▶ [Stated problem]:
Reproduce verbatim the portion of the listing below that begins at the line containing "Click the Import page title" and ends after the line containing "will click(181, 670).", including both of those lines.

[Click-target data]
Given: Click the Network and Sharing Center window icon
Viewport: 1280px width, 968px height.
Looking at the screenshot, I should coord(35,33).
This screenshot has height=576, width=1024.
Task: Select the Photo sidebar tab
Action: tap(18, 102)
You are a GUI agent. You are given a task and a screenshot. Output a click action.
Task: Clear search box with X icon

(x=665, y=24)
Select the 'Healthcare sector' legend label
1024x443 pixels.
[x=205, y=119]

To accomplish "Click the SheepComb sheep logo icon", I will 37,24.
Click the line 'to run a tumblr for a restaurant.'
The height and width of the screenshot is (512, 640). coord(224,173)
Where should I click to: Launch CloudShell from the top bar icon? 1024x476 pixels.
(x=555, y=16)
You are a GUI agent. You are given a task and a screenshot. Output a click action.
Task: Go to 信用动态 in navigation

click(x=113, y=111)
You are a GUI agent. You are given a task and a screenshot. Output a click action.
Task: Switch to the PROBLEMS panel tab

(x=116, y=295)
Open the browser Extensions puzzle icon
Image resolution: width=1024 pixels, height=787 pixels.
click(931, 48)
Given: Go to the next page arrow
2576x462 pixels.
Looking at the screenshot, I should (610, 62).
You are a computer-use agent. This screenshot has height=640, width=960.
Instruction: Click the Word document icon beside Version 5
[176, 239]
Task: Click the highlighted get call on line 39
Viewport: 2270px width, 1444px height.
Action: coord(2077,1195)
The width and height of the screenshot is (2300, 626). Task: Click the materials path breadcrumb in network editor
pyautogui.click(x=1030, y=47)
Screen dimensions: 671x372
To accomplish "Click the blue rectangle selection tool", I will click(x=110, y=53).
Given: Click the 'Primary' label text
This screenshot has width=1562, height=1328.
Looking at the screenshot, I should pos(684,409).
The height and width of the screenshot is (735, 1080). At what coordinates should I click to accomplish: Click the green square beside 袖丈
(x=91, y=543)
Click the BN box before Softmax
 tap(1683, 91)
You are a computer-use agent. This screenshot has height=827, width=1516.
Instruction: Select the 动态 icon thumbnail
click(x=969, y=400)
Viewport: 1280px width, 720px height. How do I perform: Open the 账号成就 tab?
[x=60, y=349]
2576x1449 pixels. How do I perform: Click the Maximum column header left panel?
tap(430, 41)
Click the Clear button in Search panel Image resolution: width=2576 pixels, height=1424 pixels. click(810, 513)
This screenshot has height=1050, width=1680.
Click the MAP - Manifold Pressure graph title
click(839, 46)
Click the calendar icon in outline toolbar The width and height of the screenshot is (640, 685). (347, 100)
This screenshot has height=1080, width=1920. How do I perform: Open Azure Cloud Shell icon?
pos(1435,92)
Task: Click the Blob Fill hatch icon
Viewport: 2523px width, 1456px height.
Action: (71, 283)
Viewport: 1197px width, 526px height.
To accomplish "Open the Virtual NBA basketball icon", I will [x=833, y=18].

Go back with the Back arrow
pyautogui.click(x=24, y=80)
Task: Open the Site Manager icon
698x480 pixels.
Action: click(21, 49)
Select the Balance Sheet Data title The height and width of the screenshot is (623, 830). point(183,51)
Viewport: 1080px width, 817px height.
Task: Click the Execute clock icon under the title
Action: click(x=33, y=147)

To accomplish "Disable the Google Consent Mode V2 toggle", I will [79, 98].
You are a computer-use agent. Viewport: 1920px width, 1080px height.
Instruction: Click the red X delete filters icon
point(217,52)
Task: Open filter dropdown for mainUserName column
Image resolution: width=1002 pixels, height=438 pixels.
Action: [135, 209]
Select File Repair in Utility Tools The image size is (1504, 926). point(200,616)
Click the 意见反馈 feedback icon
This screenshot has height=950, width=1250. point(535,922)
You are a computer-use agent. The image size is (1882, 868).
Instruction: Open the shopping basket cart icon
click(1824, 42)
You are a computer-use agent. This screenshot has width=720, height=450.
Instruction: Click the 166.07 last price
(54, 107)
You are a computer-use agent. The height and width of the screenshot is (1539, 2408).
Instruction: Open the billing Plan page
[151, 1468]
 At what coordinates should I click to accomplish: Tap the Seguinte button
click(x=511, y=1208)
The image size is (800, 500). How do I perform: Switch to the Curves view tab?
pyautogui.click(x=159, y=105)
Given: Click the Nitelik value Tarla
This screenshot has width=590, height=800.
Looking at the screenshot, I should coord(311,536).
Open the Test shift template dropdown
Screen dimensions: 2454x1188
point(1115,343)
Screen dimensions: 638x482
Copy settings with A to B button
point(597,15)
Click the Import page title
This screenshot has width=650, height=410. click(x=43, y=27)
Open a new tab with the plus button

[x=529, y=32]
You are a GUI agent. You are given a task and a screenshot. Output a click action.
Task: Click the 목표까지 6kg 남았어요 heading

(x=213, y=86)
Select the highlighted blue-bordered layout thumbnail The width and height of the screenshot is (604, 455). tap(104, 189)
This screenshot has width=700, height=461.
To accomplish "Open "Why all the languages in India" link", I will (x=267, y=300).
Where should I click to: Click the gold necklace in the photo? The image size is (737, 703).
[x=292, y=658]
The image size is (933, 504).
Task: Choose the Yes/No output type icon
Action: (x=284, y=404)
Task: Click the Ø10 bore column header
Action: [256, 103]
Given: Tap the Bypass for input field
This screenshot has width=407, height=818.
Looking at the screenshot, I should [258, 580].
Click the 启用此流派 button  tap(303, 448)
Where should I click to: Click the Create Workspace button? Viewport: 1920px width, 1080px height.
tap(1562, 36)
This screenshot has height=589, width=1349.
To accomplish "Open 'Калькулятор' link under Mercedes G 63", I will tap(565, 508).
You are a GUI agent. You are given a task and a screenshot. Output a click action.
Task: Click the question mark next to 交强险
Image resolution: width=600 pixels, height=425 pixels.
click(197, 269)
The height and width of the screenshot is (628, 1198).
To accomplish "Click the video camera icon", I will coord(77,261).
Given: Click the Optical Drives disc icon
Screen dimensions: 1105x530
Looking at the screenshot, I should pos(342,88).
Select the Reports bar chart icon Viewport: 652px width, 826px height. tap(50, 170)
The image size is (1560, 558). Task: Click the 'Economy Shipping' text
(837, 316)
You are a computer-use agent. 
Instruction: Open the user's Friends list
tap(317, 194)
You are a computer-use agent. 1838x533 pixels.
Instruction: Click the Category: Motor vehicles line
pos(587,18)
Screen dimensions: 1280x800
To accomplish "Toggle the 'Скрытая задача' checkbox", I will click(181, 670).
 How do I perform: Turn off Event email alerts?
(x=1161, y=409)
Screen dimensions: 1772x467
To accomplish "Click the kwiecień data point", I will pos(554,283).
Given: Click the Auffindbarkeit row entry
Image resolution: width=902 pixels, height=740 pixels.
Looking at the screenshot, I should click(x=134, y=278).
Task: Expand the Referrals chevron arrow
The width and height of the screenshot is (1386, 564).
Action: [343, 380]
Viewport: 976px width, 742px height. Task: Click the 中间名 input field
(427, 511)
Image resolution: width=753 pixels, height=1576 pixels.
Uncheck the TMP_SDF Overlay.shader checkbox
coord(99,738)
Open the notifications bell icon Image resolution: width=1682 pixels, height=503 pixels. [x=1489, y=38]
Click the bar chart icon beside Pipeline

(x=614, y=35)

▶ [Solved exercise]:
Click the Import page title
This screenshot has width=650, height=410. click(x=43, y=27)
Open a new tab with the plus button

[x=529, y=32]
You are a GUI agent. You are given a task and a screenshot. Output a click action.
Task: Click the 목표까지 6kg 남았어요 heading

(x=213, y=86)
Select the highlighted blue-bordered layout thumbnail The width and height of the screenshot is (604, 455). tap(104, 189)
This screenshot has width=700, height=461.
To accomplish "Open "Why all the languages in India" link", I will (x=267, y=300).
Where should I click to: Click the gold necklace in the photo? The image size is (737, 703).
[x=292, y=658]
The image size is (933, 504).
Task: Choose the Yes/No output type icon
Action: (x=284, y=404)
Task: Click the Ø10 bore column header
Action: [256, 103]
Given: Tap the Bypass for input field
This screenshot has width=407, height=818.
Looking at the screenshot, I should [258, 580].
Click the 启用此流派 button  tap(303, 448)
Where should I click to: Click the Create Workspace button? Viewport: 1920px width, 1080px height.
tap(1562, 36)
This screenshot has height=589, width=1349.
To accomplish "Open 'Калькулятор' link under Mercedes G 63", I will tap(565, 508).
You are a GUI agent. You are given a task and a screenshot. Output a click action.
Task: Click the question mark next to 交强险
Image resolution: width=600 pixels, height=425 pixels.
click(197, 269)
The height and width of the screenshot is (628, 1198).
To accomplish "Click the video camera icon", I will coord(77,261).
Given: Click the Optical Drives disc icon
Screen dimensions: 1105x530
Looking at the screenshot, I should pos(342,88).
Select the Reports bar chart icon Viewport: 652px width, 826px height. tap(50, 170)
The image size is (1560, 558). Task: Click the 'Economy Shipping' text
(837, 316)
You are a computer-use agent. 
Instruction: Open the user's Friends list
tap(317, 194)
You are a computer-use agent. 1838x533 pixels.
Instruction: Click the Category: Motor vehicles line
pos(587,18)
Screen dimensions: 1280x800
To accomplish "Toggle the 'Скрытая задача' checkbox", I will click(181, 670).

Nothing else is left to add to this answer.